On 04.02.17 20:54, Jason Harmening wrote:
I suspect this broke rmlocks for mips because the rmlock implementation
takes the address of the per-CPU pc_rm_queue when building tracker
lists.  That address may be later accessed from another CPU and will
then translate to the wrong physical region if the address was taken
relative to the globally-constant pcpup VA used on mips.

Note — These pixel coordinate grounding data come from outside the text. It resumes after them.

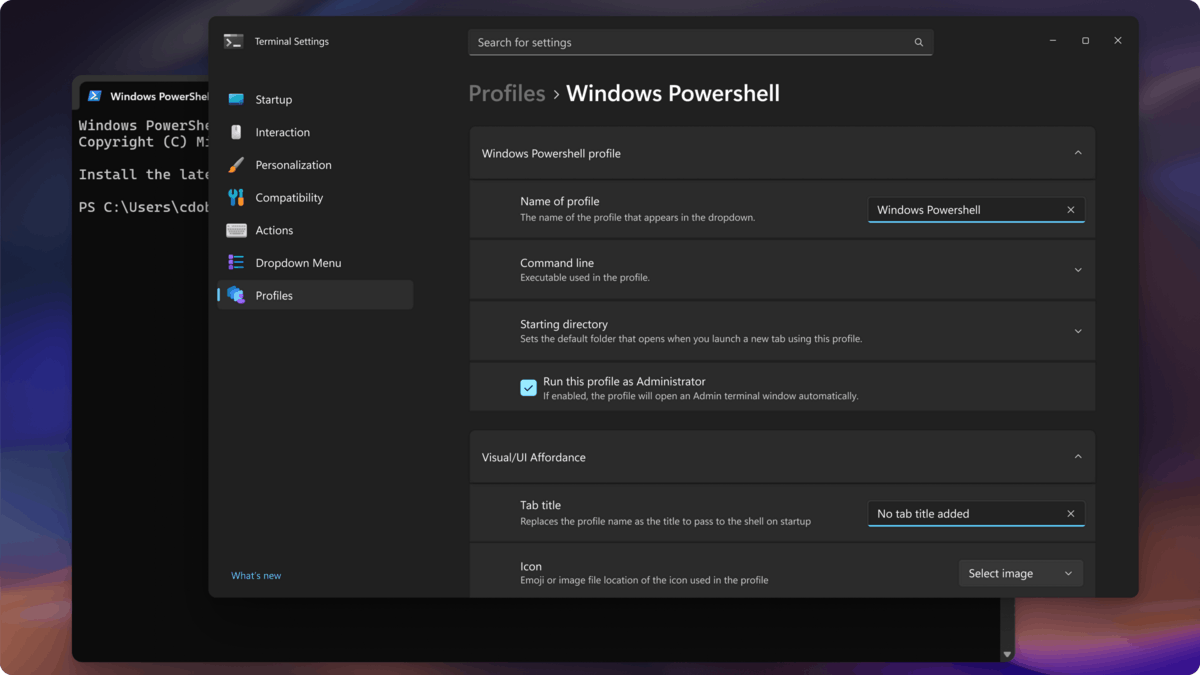Image resolution: width=1200 pixels, height=675 pixels.
Task: Collapse the Windows Powershell profile section
Action: pos(1078,152)
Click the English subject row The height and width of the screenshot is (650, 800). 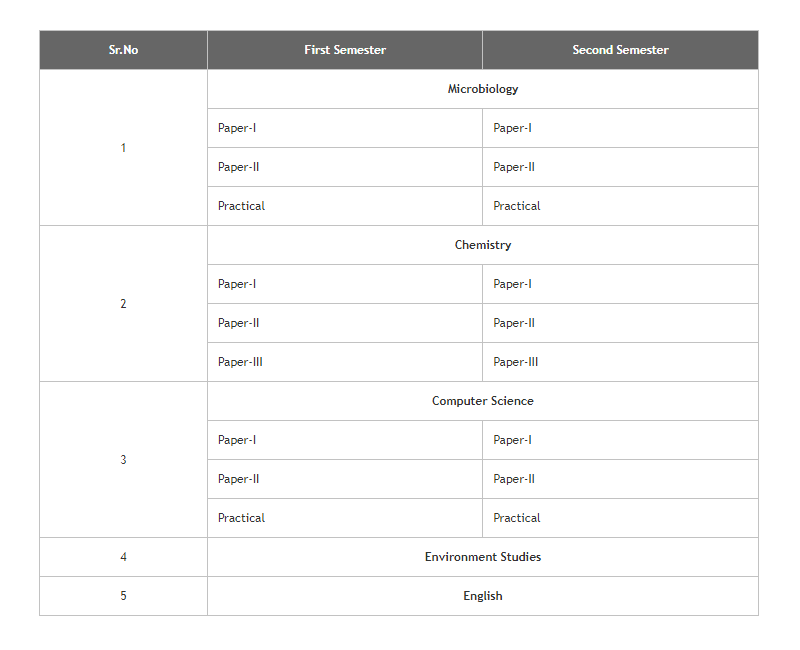483,596
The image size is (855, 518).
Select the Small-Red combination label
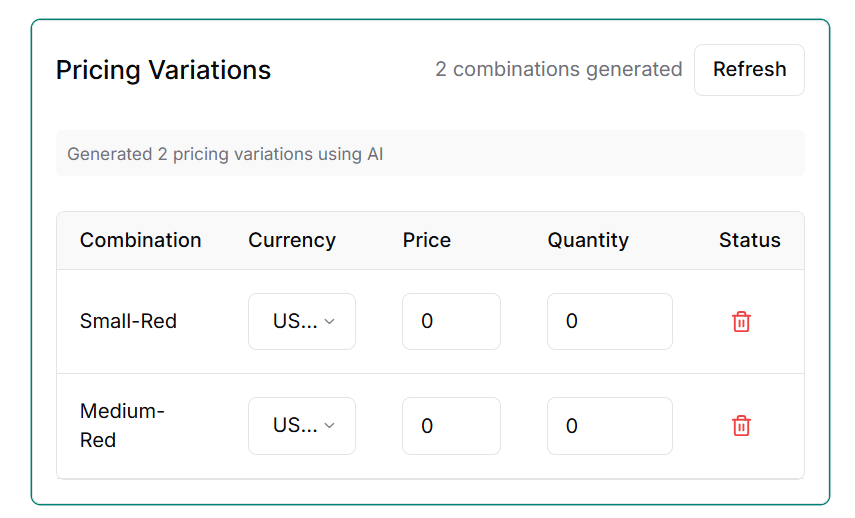pos(129,322)
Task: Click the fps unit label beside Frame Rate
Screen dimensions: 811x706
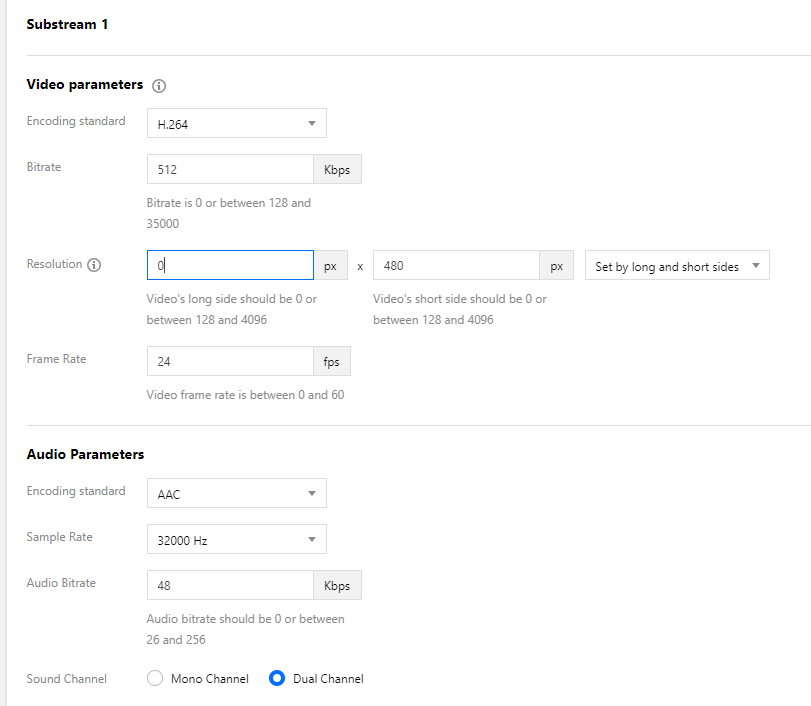Action: [x=332, y=361]
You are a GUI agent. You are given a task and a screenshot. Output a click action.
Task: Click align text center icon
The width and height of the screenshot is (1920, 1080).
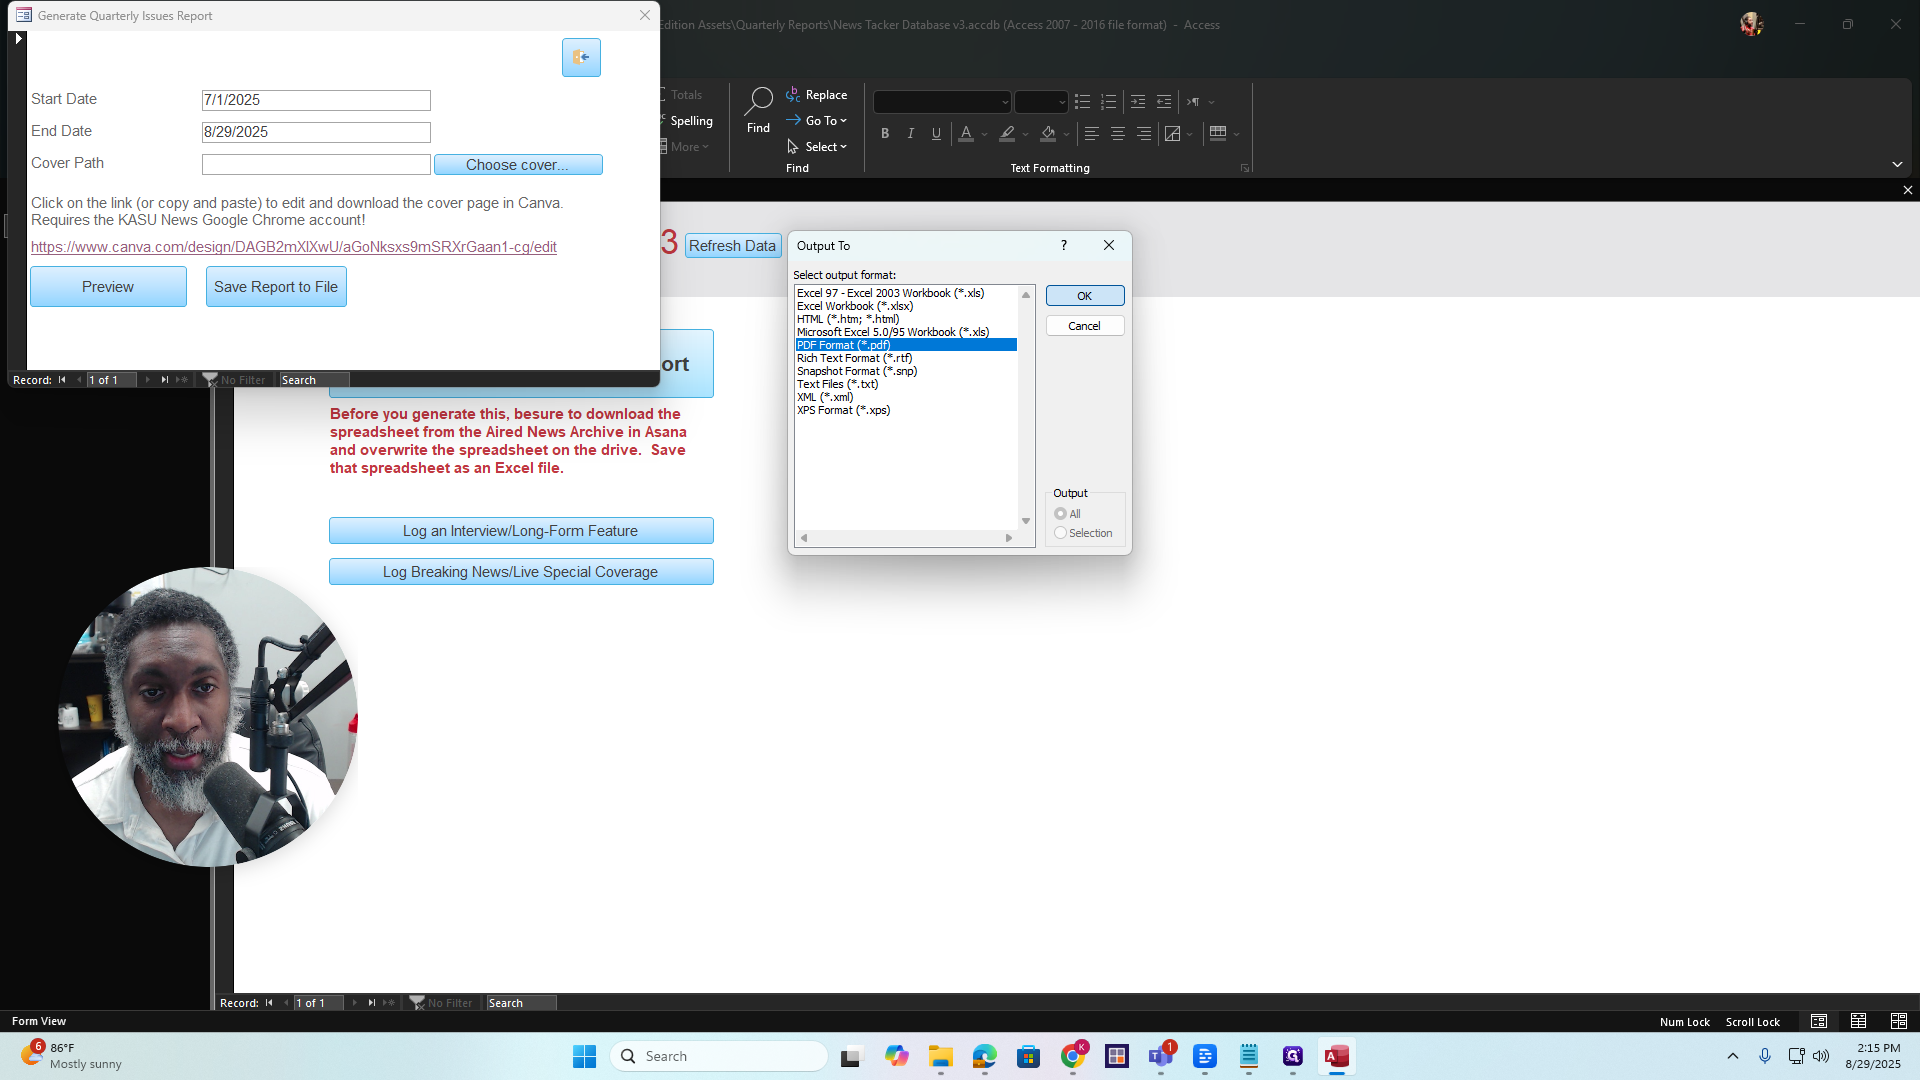point(1118,133)
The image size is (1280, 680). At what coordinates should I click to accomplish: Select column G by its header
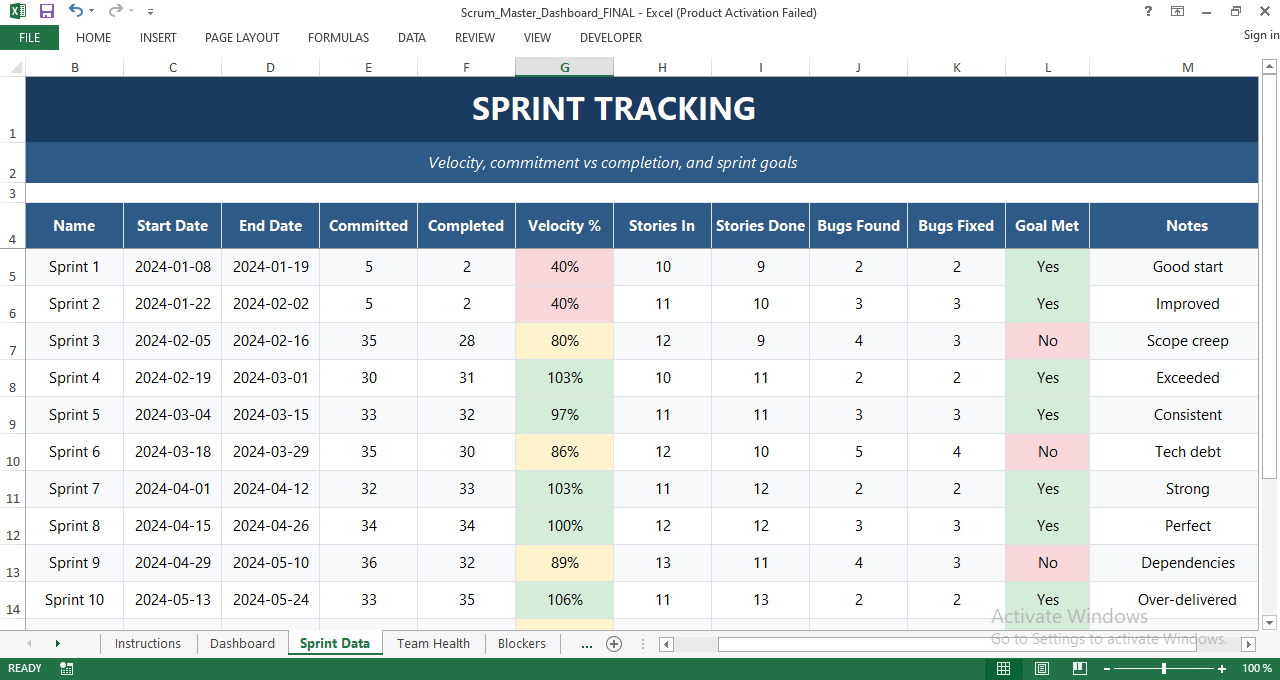click(564, 67)
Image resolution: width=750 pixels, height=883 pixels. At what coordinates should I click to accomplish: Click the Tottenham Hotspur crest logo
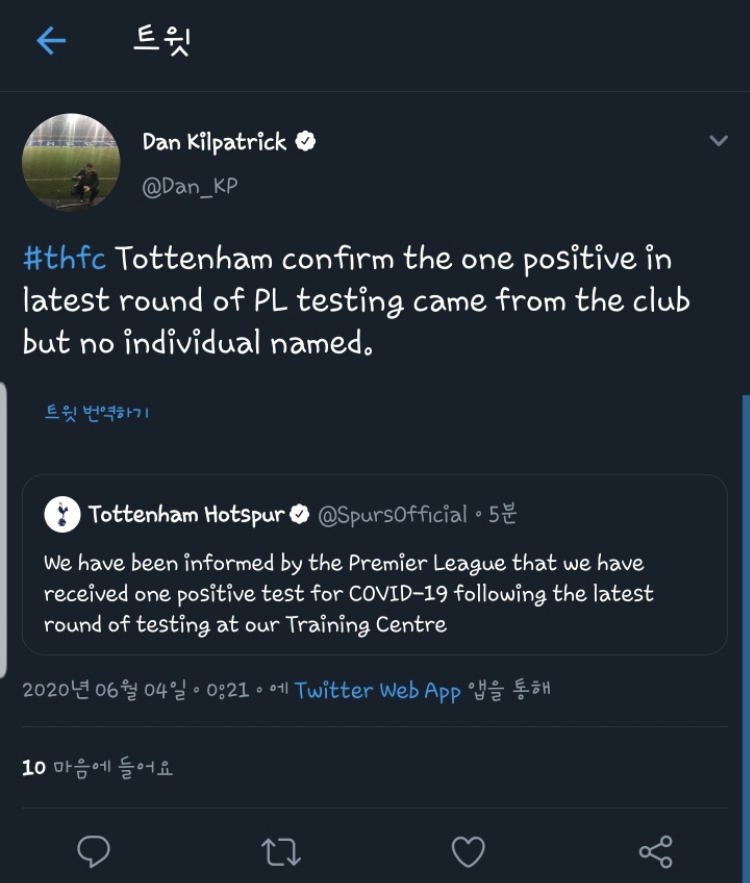click(62, 515)
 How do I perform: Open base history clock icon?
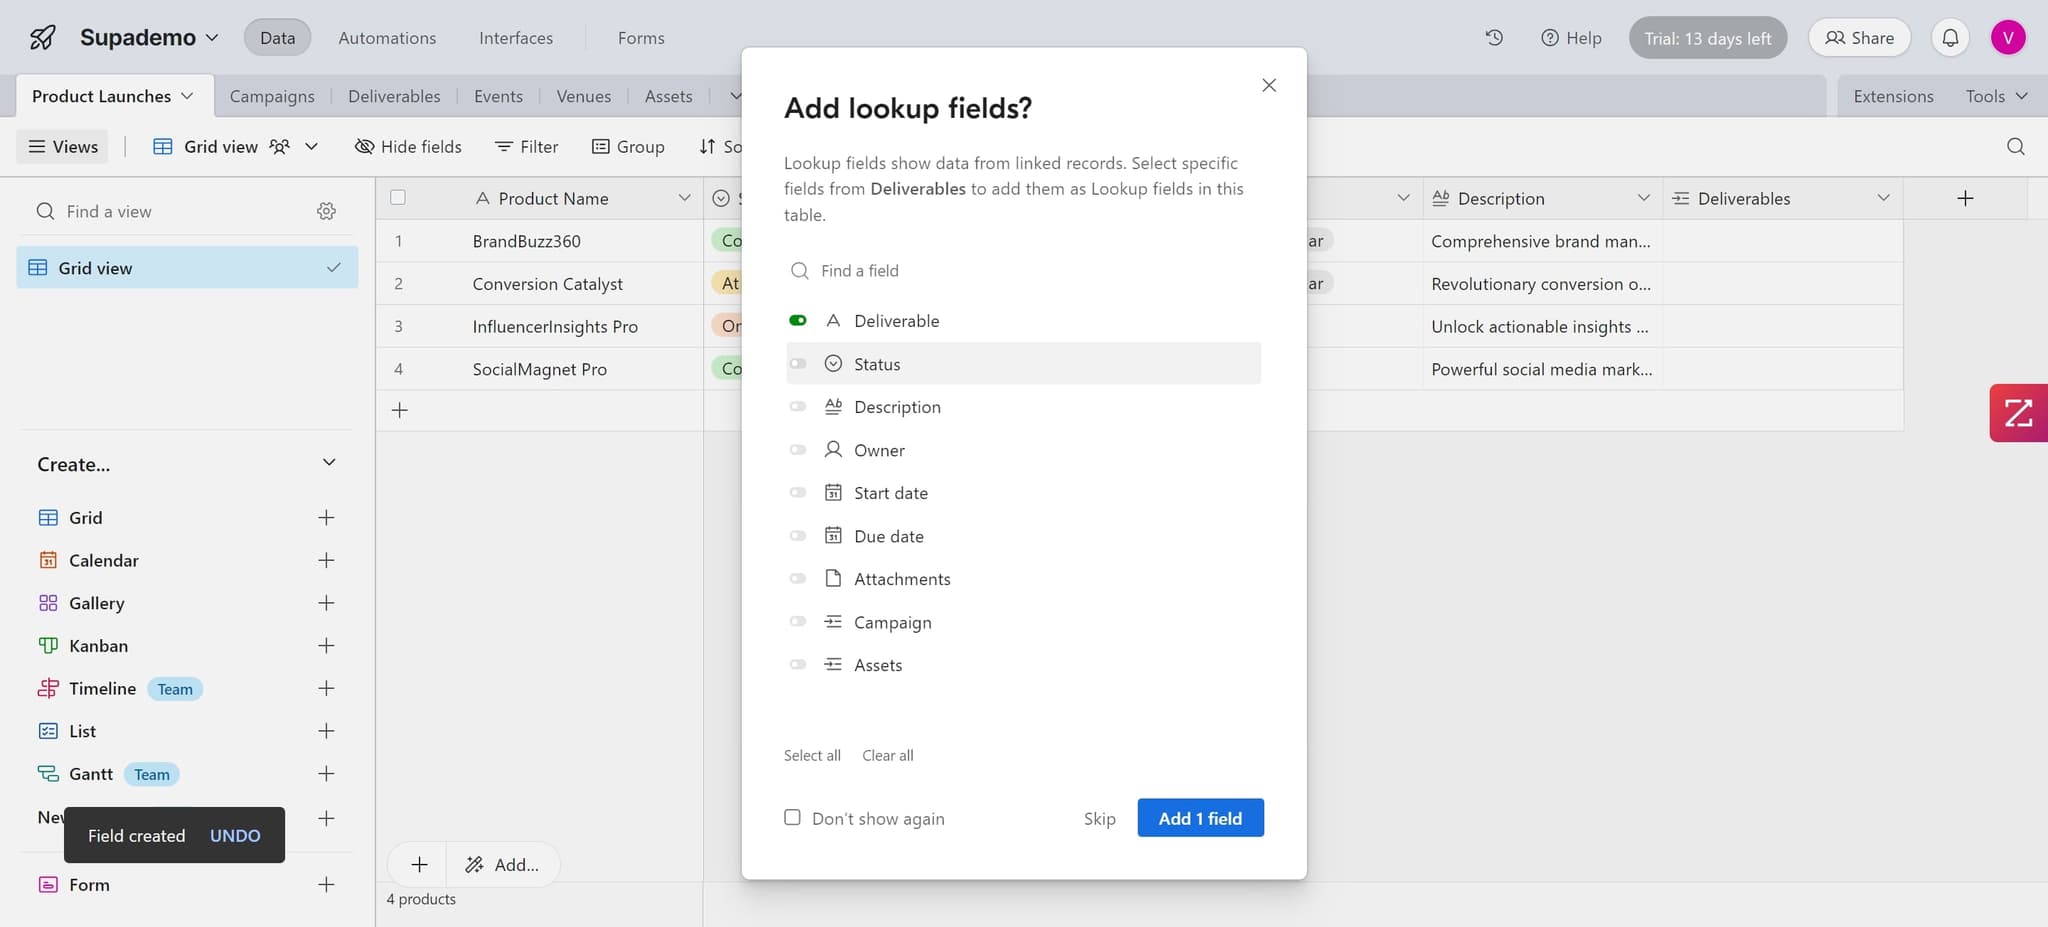pos(1494,38)
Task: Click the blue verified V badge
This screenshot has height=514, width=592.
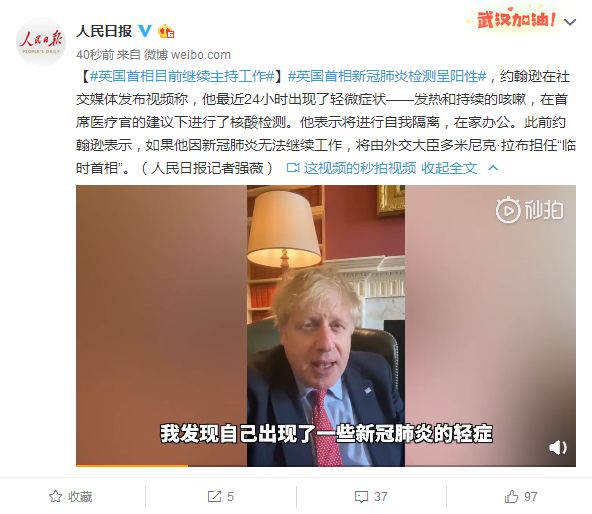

Regardless, for mips get_pcpup() should be implemented as
pcpu_find(curcpu) since returning an address that may mean something
different depending on the CPU seems like a big POLA violation if
nothing else.

I'm more concerned about the report of powerpc breakage.  For powerpc we
simply take each pcpu pointer from the pc_allcpu list (which is the same
value stored in the cpuid_to_pcpu array) and pass it through the ap_pcpu
global to each AP's startup code, which then stores it in sprg0.  It
should be globally unique and won't have the variable-translation issues
seen on mips.   Andreas, are you certain this change was responsible the
breakage you saw, and was it the same sort of hang observed on mips?

I'm really sure. 313036 booted fine, allowed me to execute heavy compilation jobs, np. 313037 on the other side gave me various patterns of panics. During startup, but I also succeeded to get into multiuser and then the panic happend during port building.

I have no deeper inside where pcpu data is used. Justin mentioned netisr?